John Alvin Spoon became a successful farmer in the Luray area and eventually moved to California. His brother Oliver also farmed the land successfully and later in life managed a productive citrus fruit ranch in Raymondsville, Texas, where he died in 1941 at the age of 79.

Mary Etta, who lost her twin sister at age 14, went on to become Dr. Mary Beatty, a chiropractor who lived to the ripe old age of 86. She didn't even begin her chiropractic studies until after the death of her husband, Boyd Clark Beatty. Mary Etta died at the home of her son-in-law and daughter, Milan and Nina Hitchcock, in Savannah, Missouri in 1955. Besides her daughter, she left behind daughter-in-law Dr. Louisa Beaty (widow of Mary Etta's only son, Homer Beatty), and nine grandchildren.

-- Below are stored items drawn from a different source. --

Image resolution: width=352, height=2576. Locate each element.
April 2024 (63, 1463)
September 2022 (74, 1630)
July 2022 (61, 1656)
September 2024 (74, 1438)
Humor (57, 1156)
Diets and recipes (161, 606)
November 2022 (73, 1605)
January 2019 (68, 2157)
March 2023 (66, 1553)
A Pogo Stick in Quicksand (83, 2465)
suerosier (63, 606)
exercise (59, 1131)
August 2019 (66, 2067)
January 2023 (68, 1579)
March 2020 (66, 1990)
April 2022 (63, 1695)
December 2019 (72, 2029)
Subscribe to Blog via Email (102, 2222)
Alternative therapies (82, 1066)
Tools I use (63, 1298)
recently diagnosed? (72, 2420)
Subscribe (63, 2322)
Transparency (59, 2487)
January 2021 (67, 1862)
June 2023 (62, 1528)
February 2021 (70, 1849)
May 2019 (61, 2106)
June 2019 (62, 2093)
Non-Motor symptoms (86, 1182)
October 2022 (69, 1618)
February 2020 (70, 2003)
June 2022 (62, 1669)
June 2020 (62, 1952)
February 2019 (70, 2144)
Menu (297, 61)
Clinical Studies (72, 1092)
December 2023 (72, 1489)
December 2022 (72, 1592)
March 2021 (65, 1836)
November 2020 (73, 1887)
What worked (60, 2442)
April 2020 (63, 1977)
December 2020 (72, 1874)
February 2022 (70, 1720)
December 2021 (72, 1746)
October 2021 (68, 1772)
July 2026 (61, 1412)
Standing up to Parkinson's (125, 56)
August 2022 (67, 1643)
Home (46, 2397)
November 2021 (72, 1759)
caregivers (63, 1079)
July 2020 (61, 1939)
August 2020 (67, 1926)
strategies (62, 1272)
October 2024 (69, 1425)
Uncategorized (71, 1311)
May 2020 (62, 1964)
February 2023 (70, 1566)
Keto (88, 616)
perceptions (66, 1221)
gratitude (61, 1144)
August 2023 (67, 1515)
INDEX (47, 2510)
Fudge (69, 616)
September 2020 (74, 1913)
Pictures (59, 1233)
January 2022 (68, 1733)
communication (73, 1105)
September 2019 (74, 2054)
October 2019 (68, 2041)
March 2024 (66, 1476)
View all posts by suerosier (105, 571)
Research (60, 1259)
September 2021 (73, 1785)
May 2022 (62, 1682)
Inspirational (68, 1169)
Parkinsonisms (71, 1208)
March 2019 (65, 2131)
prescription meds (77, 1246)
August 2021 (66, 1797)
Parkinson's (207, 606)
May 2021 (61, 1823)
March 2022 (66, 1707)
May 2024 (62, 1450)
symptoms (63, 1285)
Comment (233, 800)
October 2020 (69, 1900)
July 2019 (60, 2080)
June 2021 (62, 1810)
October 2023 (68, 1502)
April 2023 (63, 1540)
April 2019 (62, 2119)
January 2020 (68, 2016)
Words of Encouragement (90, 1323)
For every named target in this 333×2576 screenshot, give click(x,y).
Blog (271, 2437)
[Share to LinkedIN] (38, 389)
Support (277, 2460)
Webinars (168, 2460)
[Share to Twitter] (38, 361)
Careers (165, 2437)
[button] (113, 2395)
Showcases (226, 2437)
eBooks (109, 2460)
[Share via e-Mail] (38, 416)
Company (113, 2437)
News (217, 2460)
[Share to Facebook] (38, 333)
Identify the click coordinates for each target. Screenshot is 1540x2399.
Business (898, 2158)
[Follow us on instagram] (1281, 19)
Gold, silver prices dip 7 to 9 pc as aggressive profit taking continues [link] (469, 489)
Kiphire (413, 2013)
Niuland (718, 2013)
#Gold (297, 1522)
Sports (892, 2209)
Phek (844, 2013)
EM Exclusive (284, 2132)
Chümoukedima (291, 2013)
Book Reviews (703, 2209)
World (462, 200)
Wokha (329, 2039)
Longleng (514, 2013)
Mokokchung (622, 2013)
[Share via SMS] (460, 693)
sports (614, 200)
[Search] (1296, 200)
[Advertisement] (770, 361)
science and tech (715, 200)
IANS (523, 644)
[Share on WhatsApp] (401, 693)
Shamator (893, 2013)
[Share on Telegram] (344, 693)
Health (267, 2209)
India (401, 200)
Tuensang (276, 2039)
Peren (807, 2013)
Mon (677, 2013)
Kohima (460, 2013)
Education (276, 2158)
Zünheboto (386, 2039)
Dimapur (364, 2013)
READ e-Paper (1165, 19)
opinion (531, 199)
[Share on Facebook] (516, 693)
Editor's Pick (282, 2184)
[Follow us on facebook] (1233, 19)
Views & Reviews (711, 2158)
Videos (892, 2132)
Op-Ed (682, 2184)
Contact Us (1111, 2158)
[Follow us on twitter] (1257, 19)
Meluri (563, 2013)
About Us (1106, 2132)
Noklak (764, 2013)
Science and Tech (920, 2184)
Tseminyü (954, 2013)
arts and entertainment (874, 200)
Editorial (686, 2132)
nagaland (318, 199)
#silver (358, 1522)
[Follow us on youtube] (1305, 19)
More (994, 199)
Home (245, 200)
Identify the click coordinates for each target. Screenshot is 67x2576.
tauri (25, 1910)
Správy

Sarah Catherine Reitzel Spoon lies in her casket outside the family home in 1924

Little is known about Nannie Caroline Spoon. We have only a notation that she married a man named Boggs (date unknown), that she too became a doctor, and that she died April 23, 1930, at the age of 70.

Nannie outlived by only six years her mother, a matriarch who deserves a special place in the Spoon family history. Sarah Catherine Reitzel Spoon Rhoades died in Luray on April 7, 1924, just 15 days short of her 90th birthday.

"All her life, she bitterly denounced evil with righteous indignation," an obituary author wrote about her. "She loved her Savior first of all and always tried to do his will."